# Finished Gathering Leaves



## Jade1096 (Jan 2, 2008)

I finally finished this last month...just in time to take it on vacation!

It is absolutely enormous, almost comes down to my knees.


----------



## romysbaskets (Aug 29, 2009)

Just beautiful in time for Fall! What an example of perfection....take a bow!!!! Did you make this for your or a gift? I love the pattern!


----------



## Jade1096 (Jan 2, 2008)

Thank you so much.

I made it for myself.
I actually started it a couple of years ago. I was trucking along on the pattern and realized I had misread something and ended up having to rip back about 40 rows. I was so aggravated it ended up going in time out for about 2 years.

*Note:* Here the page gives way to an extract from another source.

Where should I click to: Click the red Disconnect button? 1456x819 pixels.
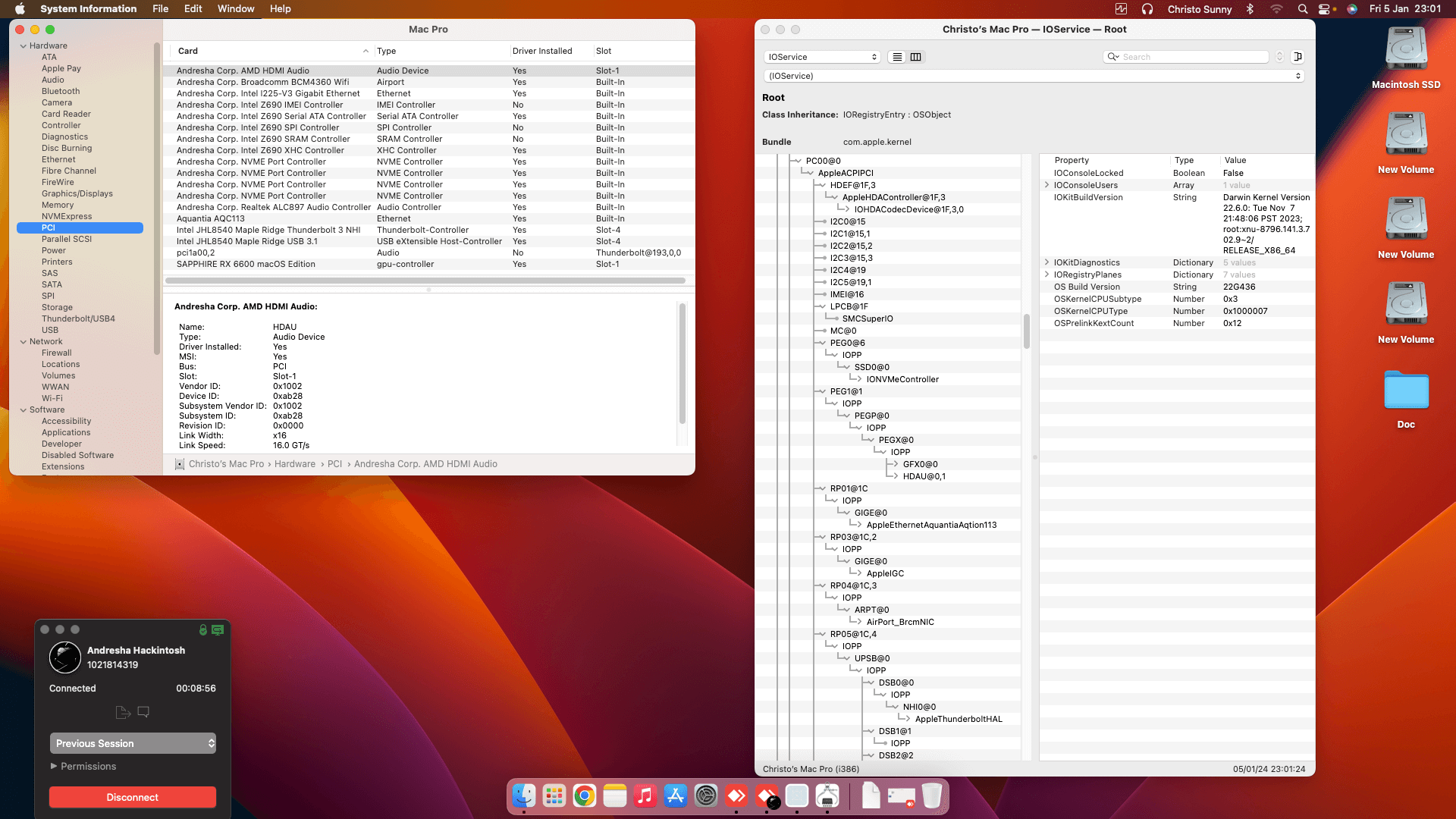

I finally picked it back up and finished it at the beginning of September.
The yarn is an alpaca blend so it's very, very soft and really warm.


----------



## WildernesFamily (Mar 11, 2006)

Wow, that is beautiful, well done!


----------



## Pearl B (Sep 27, 2008)

That's just Gorgeous! I bet it's going to be nice and warm too.


----------



## Belfrybat (Feb 21, 2003)

Oh my! That is stunning. I love large shawls.


----------



## DragonFlyFarm (Oct 12, 2012)

Beautiful!


----------